Western Digital My Book Studio 3TB

The Western Digital My Book Studio 3TB is designed for Apple’s Mac computers. It’s pre-formatted for Mac as an HFS journalled partition, and it’s compatible with Mac OS X’s backup software, Time Machine.

By Zara Baxter | Tuesday, 27 December, 2011



The Western Digital My Book Studio 3TB is designed for Apple’s Mac computers. It’s pre-formatted for Mac as an HFS journalled partition, and it’s compatible with Mac OS X’s backup software, Time Machine.

Despite the hardware being designed with Mac in mind, it’s also compatible with Windows XP, Vista and 7.

In the box, you get the Mac-styled silvery aluminium My Book, along with three cables. The connections – Firewire-400, Firewire-800 and USB to mini-USB – are all designed to slot into existing and older generation Mac laptop or desktop setups, and the My Book is compatible with Snow Leopard, Leopard and – although it’s not stated in the user manual – Lion-based systems.

There are two Firewire ports, a micro-USB and a Kensington lock on the back of the My Book, but it lacks any other features apart from a light to indicate power status. Other My Books, such as the My Book Elite, offer indicators of how much space is used up on the drive, but there’s no such assistance here.

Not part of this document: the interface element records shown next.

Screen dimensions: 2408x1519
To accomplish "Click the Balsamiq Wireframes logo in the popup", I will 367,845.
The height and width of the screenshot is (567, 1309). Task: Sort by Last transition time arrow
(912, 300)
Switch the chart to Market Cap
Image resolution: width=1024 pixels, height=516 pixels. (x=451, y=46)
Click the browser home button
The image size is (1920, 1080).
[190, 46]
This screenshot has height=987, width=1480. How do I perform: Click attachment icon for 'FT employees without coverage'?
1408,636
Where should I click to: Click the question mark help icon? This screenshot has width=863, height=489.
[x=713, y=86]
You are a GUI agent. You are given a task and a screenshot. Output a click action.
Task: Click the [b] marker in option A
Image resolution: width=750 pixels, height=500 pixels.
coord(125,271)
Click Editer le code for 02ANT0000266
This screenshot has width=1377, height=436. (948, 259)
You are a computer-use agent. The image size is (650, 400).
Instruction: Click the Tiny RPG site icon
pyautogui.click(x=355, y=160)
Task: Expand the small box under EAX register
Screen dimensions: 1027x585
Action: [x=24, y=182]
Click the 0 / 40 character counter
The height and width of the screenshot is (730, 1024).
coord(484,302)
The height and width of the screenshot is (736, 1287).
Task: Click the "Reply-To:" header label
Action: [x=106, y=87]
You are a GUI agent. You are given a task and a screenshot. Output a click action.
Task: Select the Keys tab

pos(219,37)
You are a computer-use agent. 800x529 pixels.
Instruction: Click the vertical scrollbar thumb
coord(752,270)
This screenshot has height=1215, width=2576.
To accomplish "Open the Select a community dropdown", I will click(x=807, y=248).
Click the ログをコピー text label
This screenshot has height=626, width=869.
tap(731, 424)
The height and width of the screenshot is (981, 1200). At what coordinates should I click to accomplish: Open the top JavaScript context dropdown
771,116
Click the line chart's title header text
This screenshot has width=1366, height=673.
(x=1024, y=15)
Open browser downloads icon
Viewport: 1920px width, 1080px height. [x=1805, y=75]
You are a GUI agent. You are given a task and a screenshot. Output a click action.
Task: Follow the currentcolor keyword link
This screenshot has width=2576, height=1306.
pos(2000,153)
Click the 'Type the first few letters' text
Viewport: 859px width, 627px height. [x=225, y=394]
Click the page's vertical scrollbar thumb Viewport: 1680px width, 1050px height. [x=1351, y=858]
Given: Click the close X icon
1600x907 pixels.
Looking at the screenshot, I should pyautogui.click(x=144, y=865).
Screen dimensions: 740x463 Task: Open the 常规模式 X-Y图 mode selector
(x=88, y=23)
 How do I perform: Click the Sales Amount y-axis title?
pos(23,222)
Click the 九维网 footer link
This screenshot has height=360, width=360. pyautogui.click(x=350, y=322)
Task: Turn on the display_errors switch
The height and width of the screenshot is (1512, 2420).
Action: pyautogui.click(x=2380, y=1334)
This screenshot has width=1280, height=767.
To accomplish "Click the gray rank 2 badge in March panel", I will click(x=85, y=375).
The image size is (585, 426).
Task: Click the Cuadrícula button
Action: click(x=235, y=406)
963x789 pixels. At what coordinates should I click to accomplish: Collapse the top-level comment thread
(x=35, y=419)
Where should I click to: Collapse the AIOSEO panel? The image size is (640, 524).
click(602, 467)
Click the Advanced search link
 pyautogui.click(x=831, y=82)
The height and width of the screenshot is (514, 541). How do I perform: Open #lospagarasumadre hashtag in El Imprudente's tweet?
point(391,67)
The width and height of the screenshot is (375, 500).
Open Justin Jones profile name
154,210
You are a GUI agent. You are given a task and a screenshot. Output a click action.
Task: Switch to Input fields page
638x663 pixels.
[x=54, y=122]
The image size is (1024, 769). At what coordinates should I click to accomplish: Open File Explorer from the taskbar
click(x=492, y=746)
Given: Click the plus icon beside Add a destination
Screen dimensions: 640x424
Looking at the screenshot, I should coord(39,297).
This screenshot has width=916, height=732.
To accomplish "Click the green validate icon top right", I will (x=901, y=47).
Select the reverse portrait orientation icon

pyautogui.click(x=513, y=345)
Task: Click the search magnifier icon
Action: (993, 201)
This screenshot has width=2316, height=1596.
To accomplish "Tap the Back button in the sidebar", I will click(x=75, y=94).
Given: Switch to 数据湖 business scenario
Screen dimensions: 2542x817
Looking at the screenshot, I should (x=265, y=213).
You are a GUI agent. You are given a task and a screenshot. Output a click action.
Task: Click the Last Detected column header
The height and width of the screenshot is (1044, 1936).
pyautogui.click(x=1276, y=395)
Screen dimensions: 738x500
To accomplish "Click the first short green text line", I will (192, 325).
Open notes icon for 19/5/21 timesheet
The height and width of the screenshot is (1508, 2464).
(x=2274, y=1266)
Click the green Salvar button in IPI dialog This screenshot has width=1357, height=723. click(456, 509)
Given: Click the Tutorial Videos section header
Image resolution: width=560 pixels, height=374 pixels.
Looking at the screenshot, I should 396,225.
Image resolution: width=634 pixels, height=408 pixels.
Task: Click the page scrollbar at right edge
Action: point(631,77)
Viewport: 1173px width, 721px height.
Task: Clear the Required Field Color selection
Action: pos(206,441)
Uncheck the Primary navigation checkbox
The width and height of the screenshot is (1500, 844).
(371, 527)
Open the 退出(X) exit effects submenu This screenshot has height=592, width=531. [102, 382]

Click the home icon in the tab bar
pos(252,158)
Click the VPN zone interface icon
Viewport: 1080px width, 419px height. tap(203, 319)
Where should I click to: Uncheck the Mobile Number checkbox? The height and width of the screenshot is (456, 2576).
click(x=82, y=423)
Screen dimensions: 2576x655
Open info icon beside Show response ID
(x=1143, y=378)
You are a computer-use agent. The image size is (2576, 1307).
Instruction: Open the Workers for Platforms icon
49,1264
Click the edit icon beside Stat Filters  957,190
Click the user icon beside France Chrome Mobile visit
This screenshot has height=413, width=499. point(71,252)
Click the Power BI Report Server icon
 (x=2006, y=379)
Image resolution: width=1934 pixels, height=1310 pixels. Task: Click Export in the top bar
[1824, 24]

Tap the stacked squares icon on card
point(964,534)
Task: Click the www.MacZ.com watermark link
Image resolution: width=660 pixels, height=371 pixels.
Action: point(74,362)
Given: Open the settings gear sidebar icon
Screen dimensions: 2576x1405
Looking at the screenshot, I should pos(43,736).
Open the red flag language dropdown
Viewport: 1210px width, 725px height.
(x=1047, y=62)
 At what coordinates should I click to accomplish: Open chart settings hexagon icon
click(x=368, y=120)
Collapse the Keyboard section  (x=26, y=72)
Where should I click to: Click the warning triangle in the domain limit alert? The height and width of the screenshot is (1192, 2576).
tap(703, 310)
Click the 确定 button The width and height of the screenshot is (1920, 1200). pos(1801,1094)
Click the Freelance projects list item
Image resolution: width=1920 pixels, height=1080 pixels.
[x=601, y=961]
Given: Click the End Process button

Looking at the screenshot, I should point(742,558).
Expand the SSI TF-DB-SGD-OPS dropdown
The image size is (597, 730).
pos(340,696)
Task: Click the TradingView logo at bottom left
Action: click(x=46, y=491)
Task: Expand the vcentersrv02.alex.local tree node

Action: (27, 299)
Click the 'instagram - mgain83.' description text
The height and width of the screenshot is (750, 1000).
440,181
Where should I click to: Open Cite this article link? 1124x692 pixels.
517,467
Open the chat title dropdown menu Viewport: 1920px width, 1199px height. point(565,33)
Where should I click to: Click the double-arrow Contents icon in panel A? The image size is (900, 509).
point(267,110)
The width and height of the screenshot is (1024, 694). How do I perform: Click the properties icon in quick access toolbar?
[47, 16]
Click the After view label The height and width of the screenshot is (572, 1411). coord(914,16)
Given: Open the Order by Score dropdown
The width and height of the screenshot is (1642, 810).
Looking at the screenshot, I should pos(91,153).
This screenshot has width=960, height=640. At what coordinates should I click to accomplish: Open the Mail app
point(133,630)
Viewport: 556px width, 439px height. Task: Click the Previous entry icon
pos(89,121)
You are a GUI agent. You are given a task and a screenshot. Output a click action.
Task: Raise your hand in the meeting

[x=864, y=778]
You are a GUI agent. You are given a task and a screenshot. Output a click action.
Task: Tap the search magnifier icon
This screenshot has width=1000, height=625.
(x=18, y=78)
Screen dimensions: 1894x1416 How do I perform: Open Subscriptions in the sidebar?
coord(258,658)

Even on Firewire-800, however, backing up using Time Machine was quite slow. Our first full system backup – some 450GB worth – took over four hours, and a subsequent 55GB backup took an hour and 21 minutes. Once completed, incremental backups took a few minutes each hour.

The slowness of Time Machine seemed to be limited to that software, however. Transfer rates for other purposes were much speedier at around 50MBytes/sec read/write for large files, such as movies or music. For small files (less than 1KB in size), transferring 3000 files totalling 100MB was completed at a speed of around 25MBytes/sec for both read and write.

While we tested backup using Apple’s Time Machine, Western Digital supplies the drive with WD Smartware, which can handle system backup for Mac or Windows.

If you run Windows, you can use the device as a complete backup solution, but you’ll need to format the drive first.

Smartware is available for both PC and Mac, and allows more granular backup than Time Machine for Mac does. Like the HP Simplesave, it will simply update any file that you change by backing it up on disk. You can specify how many versions you’d like to keep, whether you want to backup constantly or only when your system is idle, and how to handle file retrieval.

One nice touch is the Drive Sleep Timer, that allows you to specify when to turn your hard drive off in case of inactivity. This helps prevent wear on the drive, and keeps power usage down.

On Mac, the drive also includes a piece of software called WD + Turbo, that claims to improve the performance of the drive. We conducted file transfer tests before and after installing WD + turbo, and saw about 10% improvement in file transfer speeds – up to a maximum of 55MBytes/s – after adding the turbo boost. It’s not huge, but it would make a difference for large scale transfers of 1GB or more.

3TB is plenty for a laptop backup device, especially given that most laptops have 1TB of hard drive storage or less, and the WD My Book Studio 3TB makes an attractive desktop companion for the road warrior’s favourite laptop.